Hier einige Tipps und Tools, wie Ihr (wieder) ins Schreiben kommen könnt:


1) Drauf losschreiben

Genau das machen, was gerade gar nicht geht? Ja, genau. Stift zur Hand nehmen und drauf losschreiben. Bringt einfach alle Gedanken, die Euch zu Eurem Thema einfallen, zu Papier. Aber nicht mit dem Ziel, einen bestimmten Text dabei zu produzieren! So findet Ihr langsam, aber sicher ins Thema und somit ins Schreiben hinein.


2) Sortieren, clustern, ordnen

Ihr seht Euch bei der Größe Eurer Schreibaufgabe oder der inhaltlichen Komplexität nicht raus? Oder Ihr wisst nicht so recht, wie Ihr anfangen sollt, dabei müsst ihr „eh nur“ einen kurzen Text schreiben? Vielleicht seid Ihr der Schreibtyp, der erst einmal Ordnung reinbringen muss. Dann sortiert Eure Unterlagen und erclustert Euch Eure Textstruktur und Inhalte. (Wie das funktioniert, könnt ihr hier nachlesen). So schafft Ihr Klarheit und Sicherheit – und schon könnt Ihr loslegen.


3) Laptop zu – Handy aus

Zugegebenermaßen, es ist eine Umstellung – war es auch für mich. Aber hat man sich einmal daran gewöhnt, geht das Schreiben mit Füllfeder, Bleistift, Faserschreibern,… wesentlich flüssiger und schneller von der Hand (im wahrsten Sinne des Wortes). Einfach ausprobieren und dabeibleiben – vor allem, wenn Ihr Tipp 1 einsetzt.


4) Platz wechseln

Wer sagt, dass man nur am Schreibtisch schreiben darf? Probiert einmal den Besprechungs- oder Esstisch aus oder auch die Couch mit einer harten Schreibunterlage. So ein Platzwechsel kann Wunder bewirken. Denn er sendet ein Signal ans Gehirn: Jetzt beginnt ein neuer Arbeitsschritt, in dem Fall Schreiben.


5) Ritual einführen

Ähnlich wie der Platzwechsel können auch Rituale das Schreiben einläuten: Vielleicht brüht Ihr Euch einen Tee auf, stellt ein kaltes Glas Wasser bereit, richtet eine kleine Schüssel mit Nüssen her, verwöhnt Euch mit einem Stück Schokolade oder legt die für Euch passende Musik auf (egal ob Symphonie, Walgesänge oder Death Metal – Hauptsache es wirkt).


6) Stift statt Tastatur

Zugegebenermaßen, es ist eine Umstellung – war es auch für mich. Aber hat man sich einmal daran gewöhnt, geht das Schreiben mit Füllfeder, Bleistift, Faserschreiber,... wesentlich flüssiger und schneller von der Hand (im wahrsten Sinne des Wortes). Einfach ausprobieren und dabeibleiben – vor allem, wenn Ihr Tipp 1 einsetzt.

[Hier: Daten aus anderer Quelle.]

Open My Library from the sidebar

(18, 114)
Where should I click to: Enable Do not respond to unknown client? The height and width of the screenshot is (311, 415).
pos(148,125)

7) Schreiben ohne zu Schreiben

Wenn gerade keine neuen Worte fließen wollen, könnt Ihr einen Eurer Texte überarbeiten. Auch so lockt Ihr Euch ins Schreiben, denn der Schreibprozess umfasst fünf Schritte: 1. nachdenken/ins Thema kommen (siehe Tipp 1), 2. Gedanken sortieren/gliedern (siehe Tipp 2), 3. Rohtexte schreiben (beachte dabei auch Tipp 9), 4. überarbeiten, 5. korrigieren. Ihr seid also mit unterschiedlichen Tätigkeiten am Schreiben, selbst wenn ihr gerade keine Buchstaben produziert.


8) In der Mitte beginnen

Wenn der Anfang nicht und nicht gelingen mag, steigt einfach beim 2., 3., x-ten Absatz in den Text ein. Bei der Schularbeit musstet Ihr vorne beginnen, jetzt könnt Ihr an der Stelle loslegen, zu der es Euch hinzieht. Ihr werdet sehen, der Anfang gelingt dann auch viel einfacher und besser.


9) Perfektionismus wegpacken

Bei wem klingt der erste Entwurf genial? Bei niemandem, nicht einmal bei Literatur-Nobelpreisträger*innen. Alle überarbeiten Texte mehrfach. Daher seid mit Euch beim ersten Entwurf nicht zu streng: Schickt Eure innere kritische Stimme auf Pause und schraubt Euren überzogenen sprachlichen Anspruch zurück auf ein realistisches Maß.


10) Vereinbare Schreibdates mit dir selbst

Nehmt Euch fixe Schreibzeiten vor und tragt sie in den Kalender ein (ja, auch und gerade bei geteilten Kalendern).


Wenn die Aufschieberitis also wieder einmal überhandnimmt, wenn gar die Angst vor dem Schreiben an sich und vor dem, was dabei rauskommt, zu groß wird, dann versucht es mit den Tipps und Tools, die ich Euch vorgestellt habe. So könnt Ihr Euch selbst aus der Schreibblockade heraus- und ins Schreiben hineinführen und letztlich wieder Freude daran finden.